1. Technical Field of the Invention
The present invention relates to a method for calibration of an oscillator for a microcontroller chip operation.
2. Description of Related Art
Most computer systems today require various clock sources for the operation of different components in the system. Common clock sources use oscillators such as quartz and RC oscillators which are usually external to the system using the clock signal. More recently, several devices have started incorporating internal clock sources as this reduces the complexity of the chip by reducing the need for external pins and also reduces the need for the clock recovery circuitry. Quartz oscillators, although precise, are very expensive and hence are highly undesirable in mass usage applications requiring relatively low clock frequencies, e.g. 2-5 MHz. As most of the time, such systems are implemented on microcontrollers, there is a need of cheap and reliable clock sources for such microcontrollers.
The cheapest clocking method, for the applications requiring low clock frequencies, is to use internal RC oscillators as a clock source. RC oscillators are very cheap in comparison to the crystal oscillators and are normally built into the microcontrollers. Using internal RC oscillator reduces the cost in the mass production of electronic devices. However, the low cost RC oscillators have a few disadvantages in terms of reliability and speed. The frequency of the clock signal delivered by the RC oscillator is highly dependent on the operating environment, particularly on the temperature. The clock frequency variation also depends on the circuit design and the manufacturing process variations. In addition to this, an RC oscillator cannot be used for devices using high-speed clocks as the values of R and C have to be nominal to prevent excessive power loss and noise.

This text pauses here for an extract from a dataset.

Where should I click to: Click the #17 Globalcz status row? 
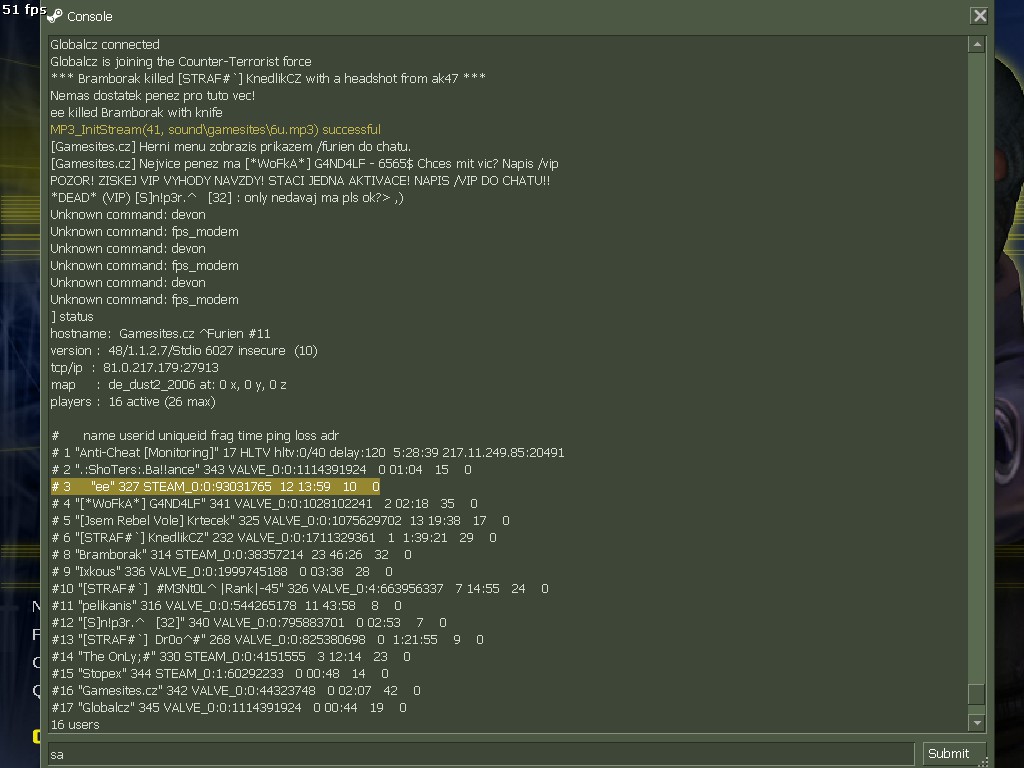(228, 708)
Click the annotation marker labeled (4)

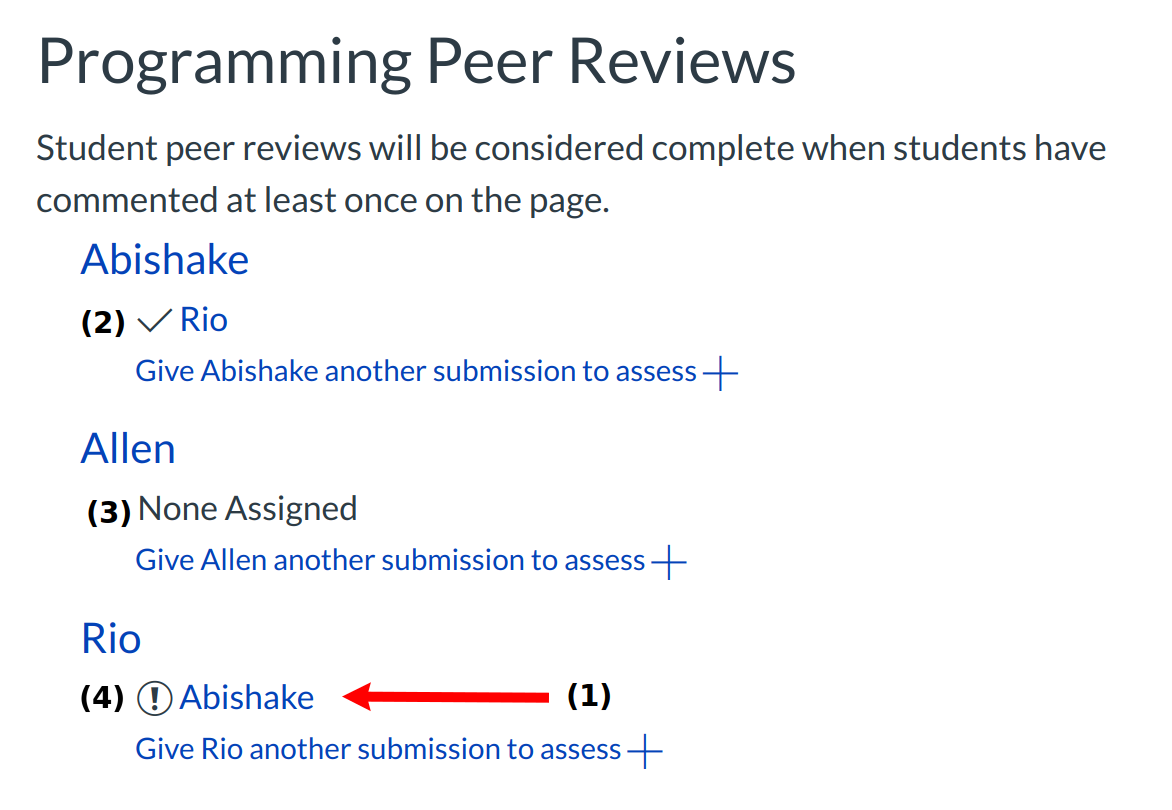point(102,698)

There are several calibration methods available for minimizing the frequency range variations in the RC oscillators. All these existing calibration methods/architecture use an external signal for a reference frequency. Reference is made to European Application 02291700.9 entitled “Method of Operating a Microcontroller Chip Having an Internal RC Oscillator and Microcontroller Chip Embodying the Method” which describes a calibration method and system with an RC oscillator using an external calibration clock source for capturing the reference frequency. The calibration ratio/values are derived based on the comparison of the RC oscillator clock frequency and the reference frequency. The calibration ratio/value is provided along with the uncalibrated clock to various blocks for performing different tasks. Hence, instead of altering the clock of the RC oscillator, the blocks are given the uncalibrated clock and the tasks are performed based on the calibration ratio/value.
The foregoing method/system has several disadvantages. In this method/system, the actual parameters of the reference signal are compared with the parameters calculated by the microcontroller. Hence, the methodology/architecture results in excessive burden in mass production of the chip as the reference signal has to be provided to every device for the calibration. Also the calibration factor/value has to be stored in the non-volatile memory location to get the calibrated clock after each power down. Absence of non-volatile memories in the controller would result in a need to recalibrate the clock with a reference signal every time the microcontroller is powered up. Also, if the memory of the device is erased/reprogrammed, the same recalibration procedure must be followed. Also, additional blocks are required in the peripheral devices for the acquisition of a clock signal with the reference signal frequency. There is also additional computational burden on the controller in calculating and using the calibration ratio.
Hence, there is need for a method for reliable calibration of low cost oscillators in microcontrollers. There is also need of method and system for calibration which reduces the requirement of additional blocks for clock generation. Furthermore, there is need for calibration technique which does not require an external reference signal.